Cell density optimization resulted in clearly better cell growth when the initial density was 1 × 106 cells or higher (3 × 106 cells). This is a common observation in cell culture, not only in microcarrier-based systems. It is assumed that paracrine factors of neighboring cells stimulate proliferation (Kimura et al. 1991). The optimal number of cells was 106 cells/spinner flask (5500 cells/cm2 of bead surface). Higher densities resulted in early aggregate formation of cells and microcarriers. Aggregate formation depends on cell type i.e. the ability of cells to grow in multiple layers, and on the dynamic conditions of the culture (Muhitch et al. 2000). Early observations suggest that cell-microcarrier aggregate formation negatively affects growth of human mesenchymal stem cells (Chen et al. 2013; Caruso et al. 2014; Goh et al. 2013) and we assume that myoblasts behave similarly. Myoblasts seem to quickly participate in aggregate formation of microcarriers, suggesting that a tight schedule of adding new beads or starting a new passage will need to be followed for optimal cell growth.

The optimal initial cell density of 5500 cell/cm2 is comparable to earlier reports on mesenchymal stem cells in a microcarrier-based culture system (Hewitt et al. 2011; Rafiq et al. 2013).

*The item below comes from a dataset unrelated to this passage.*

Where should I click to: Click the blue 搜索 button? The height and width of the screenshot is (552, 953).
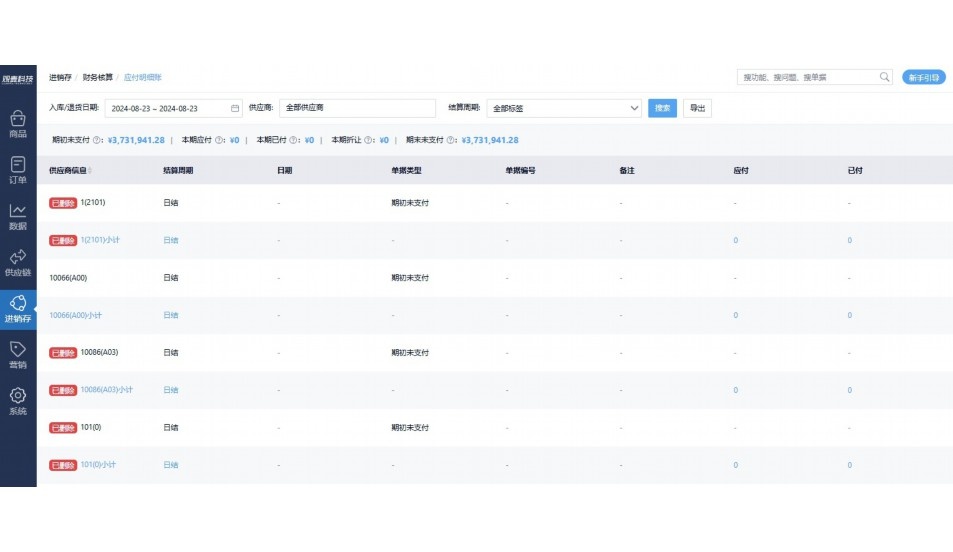pos(662,108)
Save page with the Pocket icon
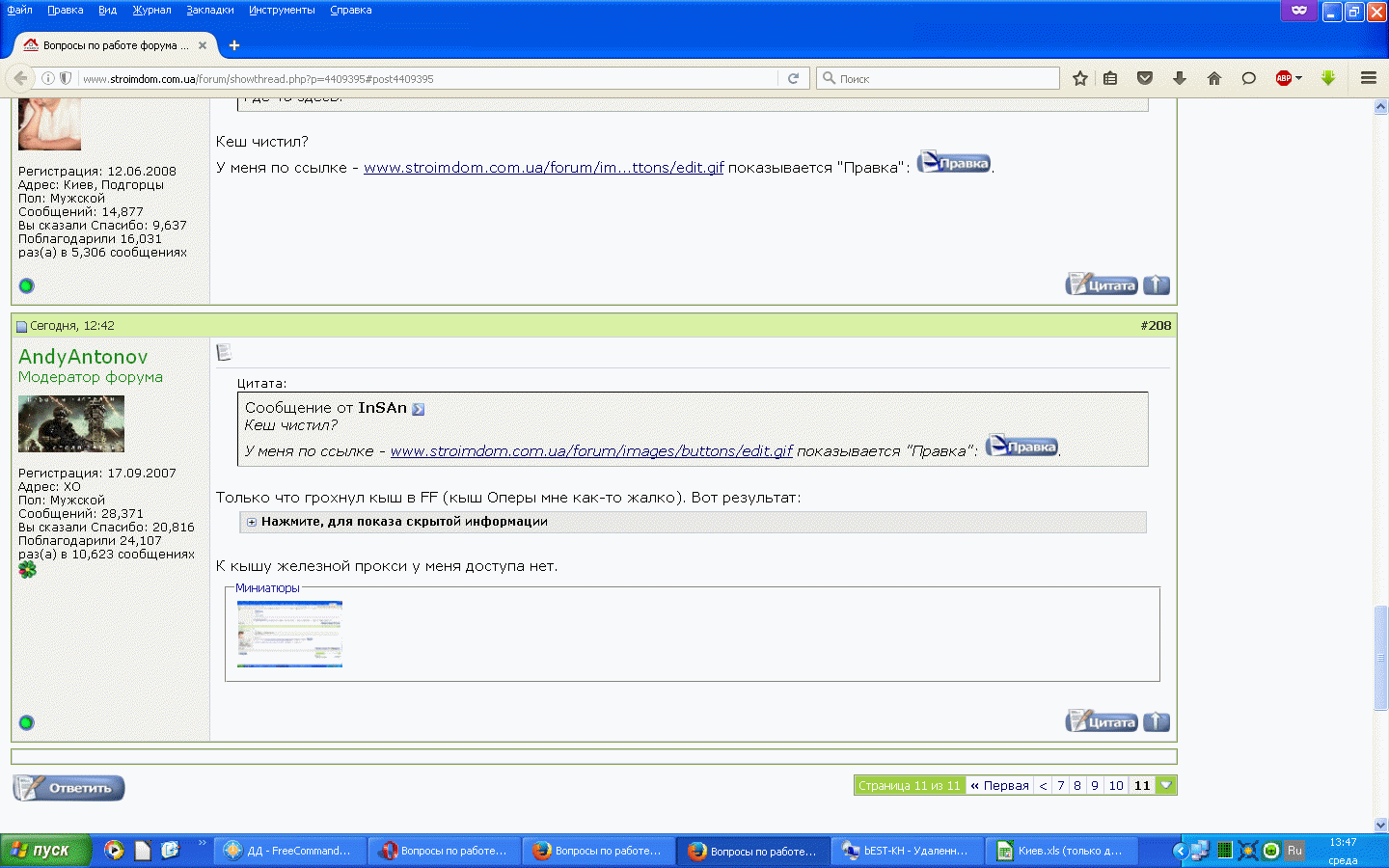1389x868 pixels. point(1145,78)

In 2D cultures, the optimal seeding density is typically lower (Coles et al. 2015), which is most likely illustrative of higher attachment to the static flat surfaces than to the spherical surface of highly dynamic microcarriers.

We provided direct evidence that bovine myoblasts display bead-to-bead transfer. Most experience on bead-to-bead transfer has been accumulated with mesenchymal stem cells (Ferrari et al. 2014). Myoblasts, similar to mesenchymal cells, reach confluence at day 3 or 4 after seeding, which is the optimal time to add new microcarriers. The two proposed mechanisms for bead-to-bead transfer are the exchange of cells during bead-to-bead contact or the pick-up of floating cells that have detached from confluent beads and are adopted by newly added, still barren, beads (Ferrari et al. 2014). The surprisingly sudden and profound increase in cell number that we observed after adding new beads can hardly be attributed to cell proliferation but could be compatible with the pickup of floating cells by the new beads. These detached cells would otherwise rapidly undergo anoikis as a result of inadequate cell–matrix interaction (Frisch and Screaton 2001), thus explaining the failure to display exponential growth in the absence of newly added beads.

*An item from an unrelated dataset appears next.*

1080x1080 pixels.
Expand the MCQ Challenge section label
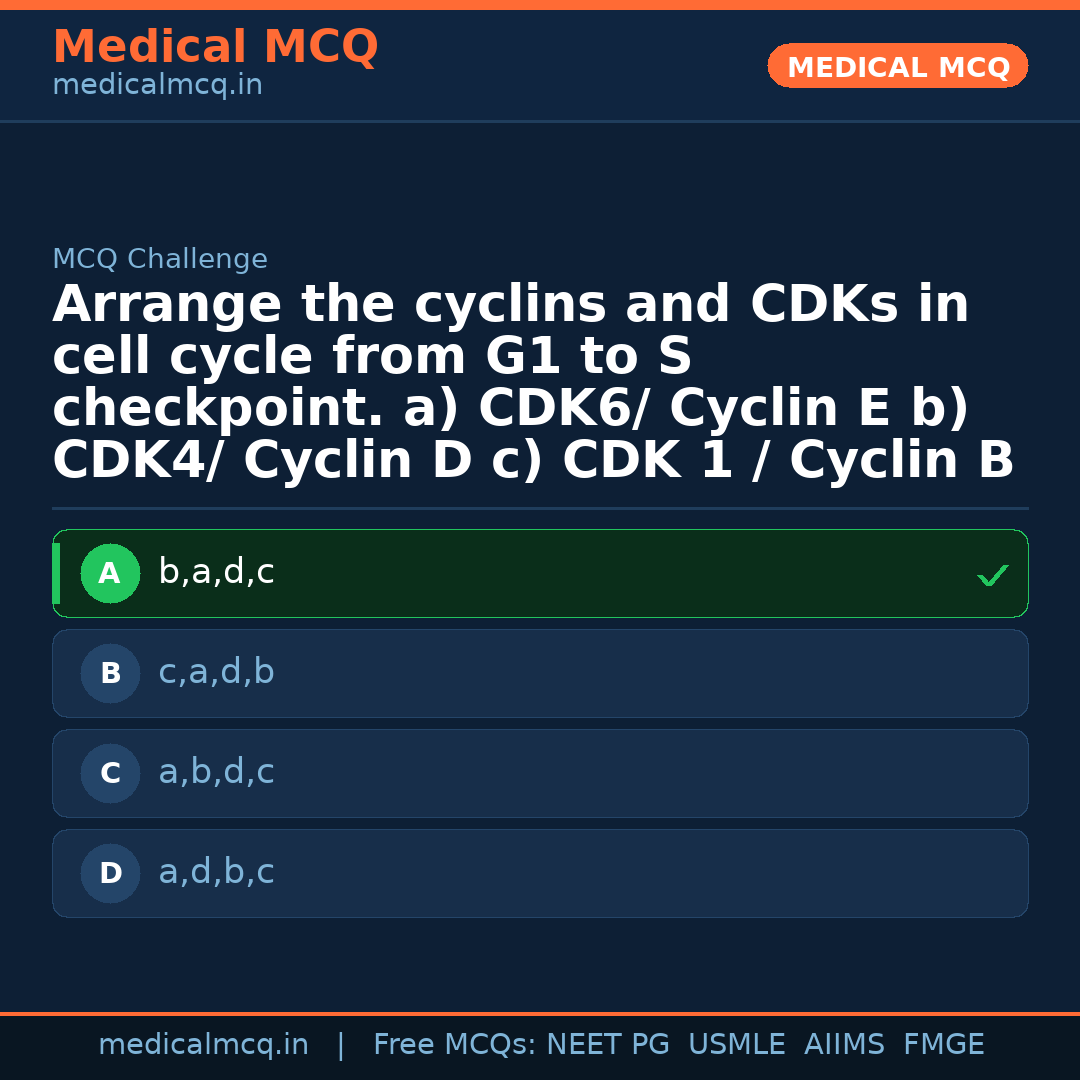click(160, 258)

Subculturing of cells is one of the critical risks to be considered in the scaling up of microcarrier-based cell culture as any manipulation can lead to contamination. Complete detachment of cells by way of trypsinization is challenging and incomplete detachment results in cell loss and production inefficiency (Caruso et al. 2014). Although bead-to-bead transfer may eliminate the need for subculturing, cells eventually need to be harvested while retaining their viability and propensity to differentiate. We have not quantitatively analyzed harvesting efficiency but we show here that the harvested cells are viable and capable of differentiation into myotubes.

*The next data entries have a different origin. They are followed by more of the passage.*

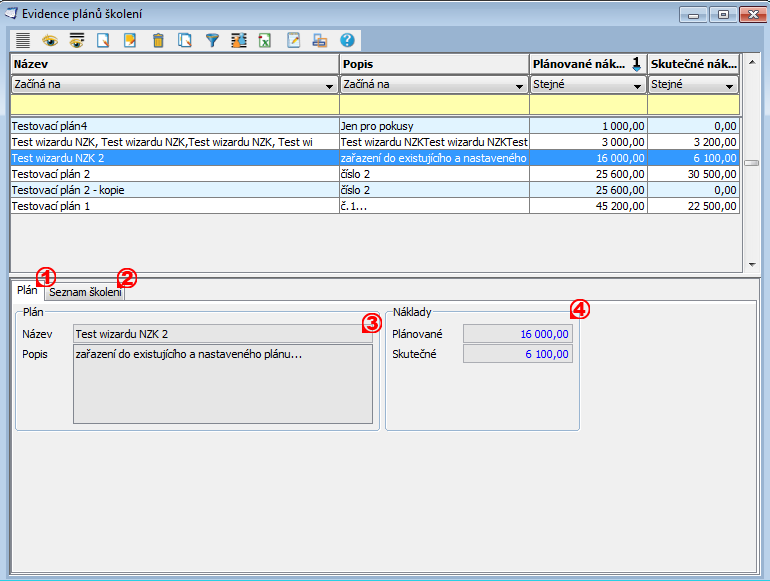Screen dimensions: 770x581
Task: Select the Plán tab
Action: point(27,291)

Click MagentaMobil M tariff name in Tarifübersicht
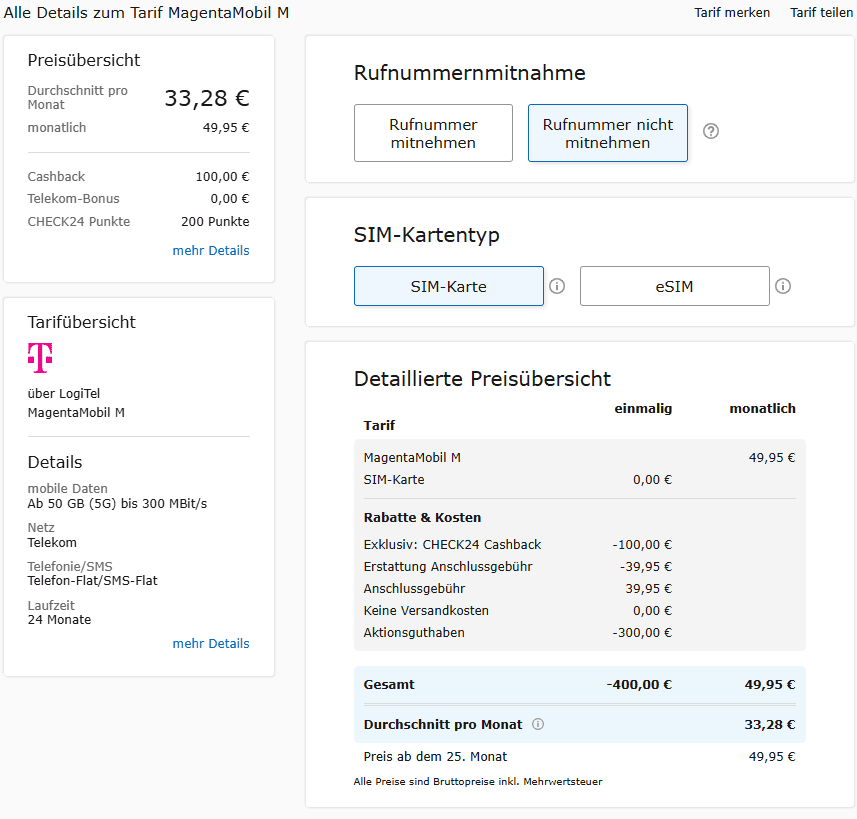coord(76,412)
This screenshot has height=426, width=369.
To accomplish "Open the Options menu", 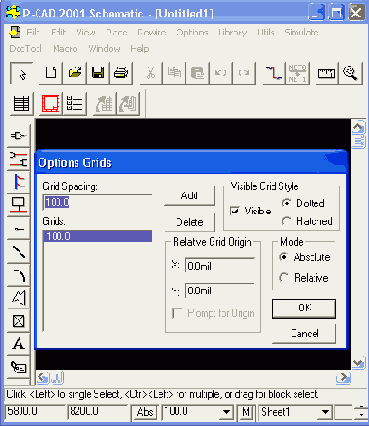I will (x=192, y=32).
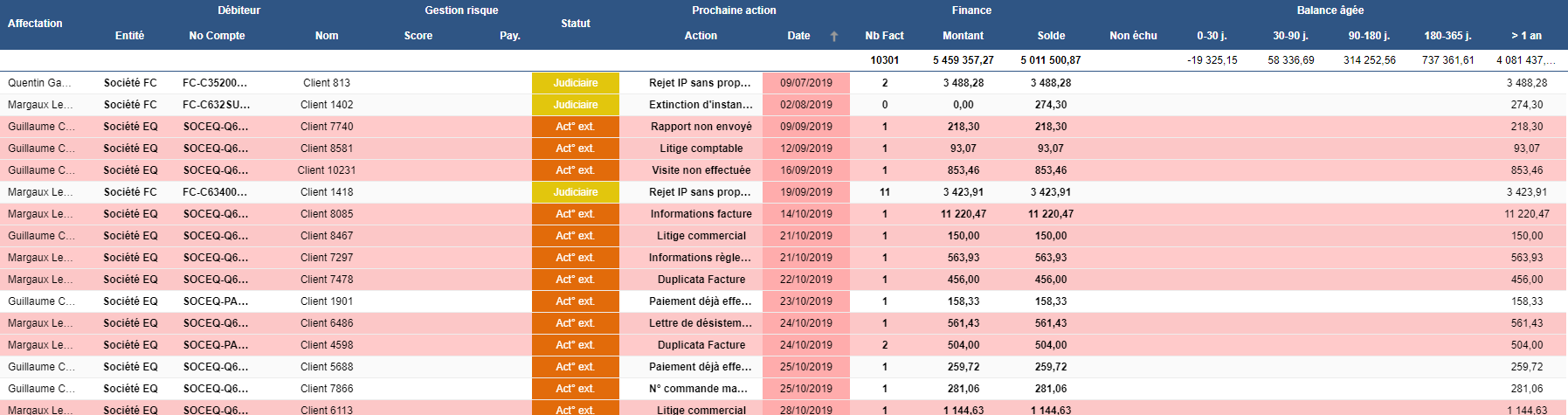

As experiments were performed in spinner flasks with limited control over temperature, oxygen supply and nutrient availability and usage, the culture system may not be fully optimized for a large scale stirred tank bioreactor (Nienow 2006). Future studies in fully controlled stirred tank bioreactors need to result in further optimization.

The overall conclusion is that it is possible to culture bovine myoblasts on MC (Cytodex® 1 or Synthemax® MC) and that they exhibit bead-to-bead transfer. Bovine myoblasts seem to behave very similar to human mesenchymal stem cells. Thus, our results provide valuable data to further develop and scale up the production of bovine myoblasts as a prerequisite for efficient and cost-effective development of cultured meat. The similarity with microcarrier based culture of human mesenchymal stem cells, suggests that these results are also applicable to culture of anchorage dependent cells in medical tissue engineering and cell therapy.